In a French noncomparative phase II study (SCARCE C17-02 PRODIGE 60) reported in The Lancet Oncology, Stefano Kim, MD, and colleagues found that the addition of atezolizumab to modified docetaxel, cisplatin, and fluorouracil (mDCF) did not meet the 12-month progression-free survival primary endpoint in the first-line treatment of patients with advanced anal squamous cell carcinoma. Benefit was observed in patients with PD-L1 combined positive score (CPS) of ≥ 5.

Stefano Kim, MD

Study Details

In the open-label multicenter trial, 97 evaluable patients were randomly assigned 2:1 to receive atezolizumab at 800 mg every 2 weeks for up to 1 year plus mDCF (n = 64) or mDCF alone (n = 33). mDCF consisted of eight cycles of docetaxel at 40 mg/m² and cisplatin at 40 mg/m² on day 1 and fluorouracil at 1,200 mg/m² per day for 2 days every 2 weeks. The primary endpoint was investigator-assessed 12-month progression-free survival in the atezolizumab/mDCF group; the primary endpoint was considered met if the lower bound of the 90% confidence interval exceeded 35%.

12-Month Progression-Free Survival

Median follow-up was 26.5 months (95% confidence interval [CI] = 24.8–28.4 months). Progression-free survival at 12 months in the atezolizumab/mDCF group was 45% (90% CI = 35%–55%), with the endpoint not being met. Progression-free survival at 12 months in the mDCF group was 43% (90% CI = 29%–58%).
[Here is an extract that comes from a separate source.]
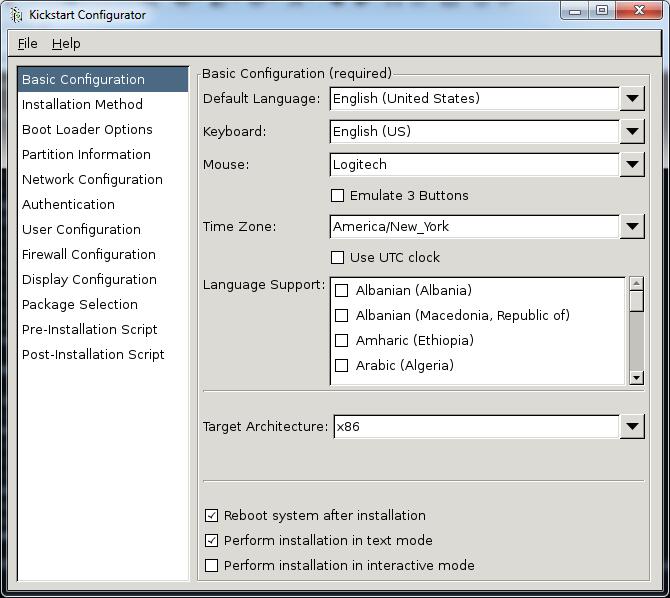The width and height of the screenshot is (670, 598).
Task: Click the Kickstart Configurator title bar icon
Action: 15,14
Among 10 patients in each group with PD-L1 CPS ≥ 5, 12-month progression-free survival was 70% (95% CI = 47%–100%) in the atezolizumab/mDCF group and 40% (95% CI = 19%–85%) in the mDCF group (P for interaction = .051).
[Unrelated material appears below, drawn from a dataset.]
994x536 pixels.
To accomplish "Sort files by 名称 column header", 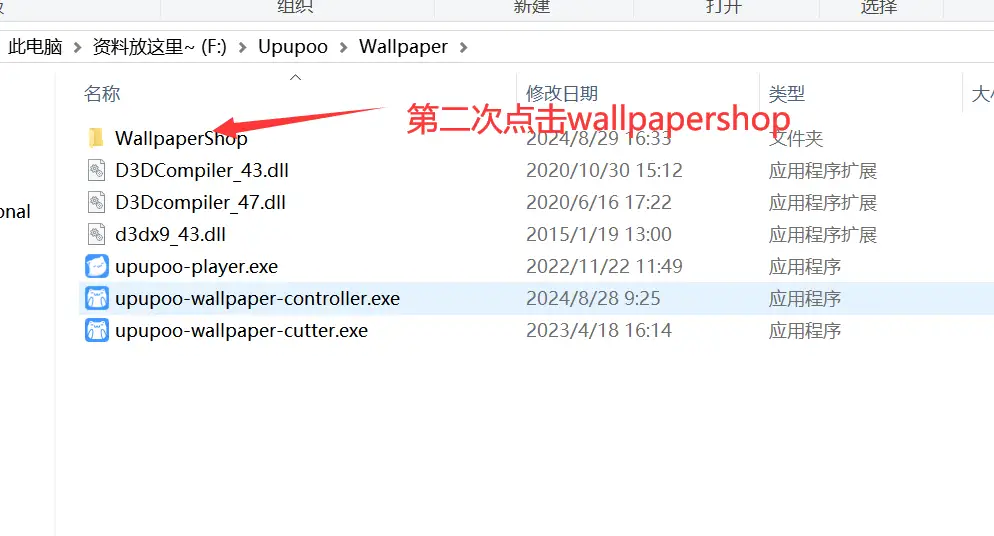I will click(x=102, y=94).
Median progression-free survival was 9.4 months (90% CI = 7.4–13.5 months) in the atezolizumab/mDCF group and 8.7 months (90% CI = 6.8–14.7 months) in the mDCF group. Median overall survival was 24.8 months (95% CI = 19.0 months to not evaluable) and not evaluable (95% CI = 25.3 months to not evaluable).

Adverse Events

Grade ≥ 3 adverse events occurred in 61% of patients in the atezolizumab/mDCF group and 42% of the mDCF group, with the most common grade 3 or 4 events being neutropenia (14% and 15%), anemia (14% and 3%), fatigue (5% and 12%), and diarrhea (11% and 3%). Serious adverse events occurred in 25% and 12% of patients—those considered related to atezolizumab occurred in 14% and included infusion-related reaction (5%); infection (3%); and colitis, acute kidney injury, sarcoidosis, and decreased platelets in one patient each. No treatment-related deaths were reported.
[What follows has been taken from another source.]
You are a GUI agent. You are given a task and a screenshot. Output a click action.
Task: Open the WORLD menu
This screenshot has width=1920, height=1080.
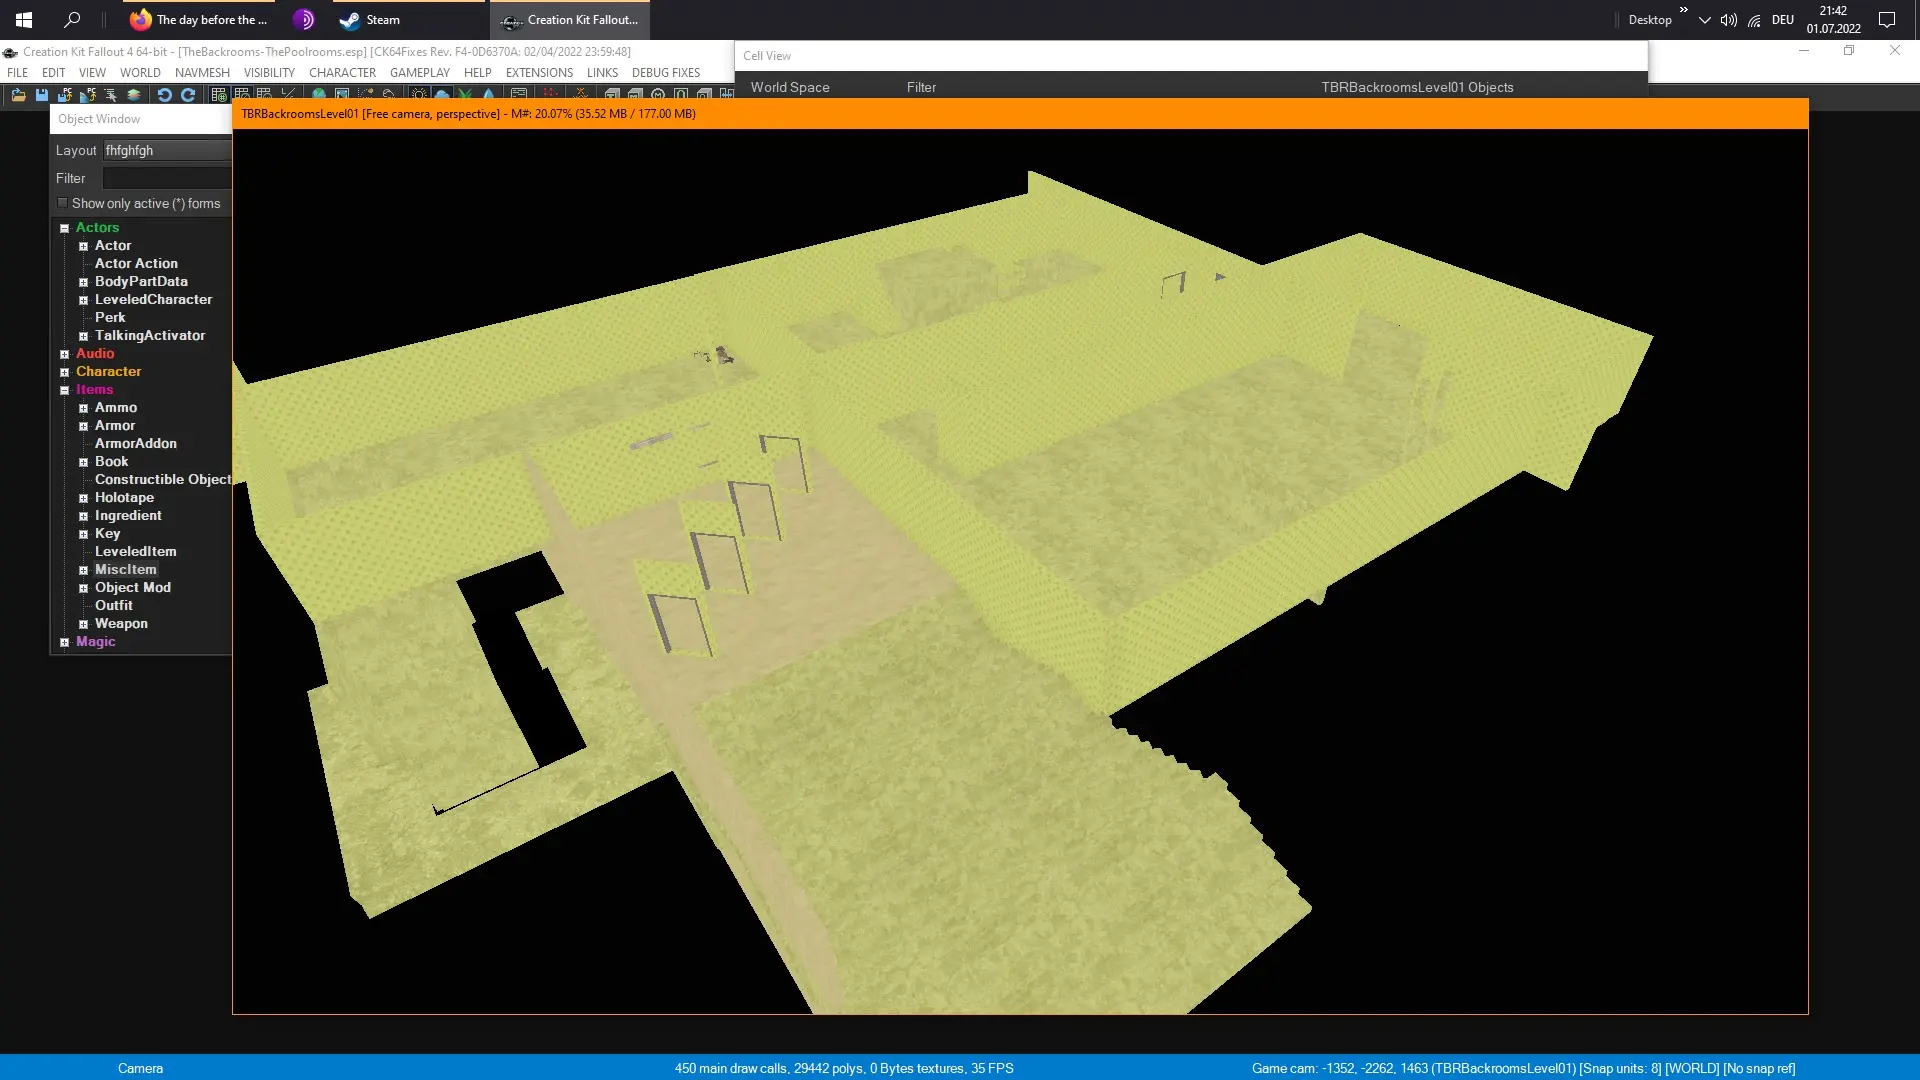pos(140,73)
The investigators concluded, “Despite a higher incidence of adverse events, combining atezolizumab with mDCF is feasible, with similar dose intensity in both groups, although the primary efficacy endpoint was not met. The predictive value of a PD-L1 CPS of 5 or greater now needs to be confirmed in future studies.”

Dr. Kim, of the Department of Medical Oncology, University Hospital of Besançon, Besançon, France, is the corresponding author for The Lancet Oncology article.

Disclosure: The study was supported by GERCOR and Roche. For full disclosures of the study authors, visit thelancet.com.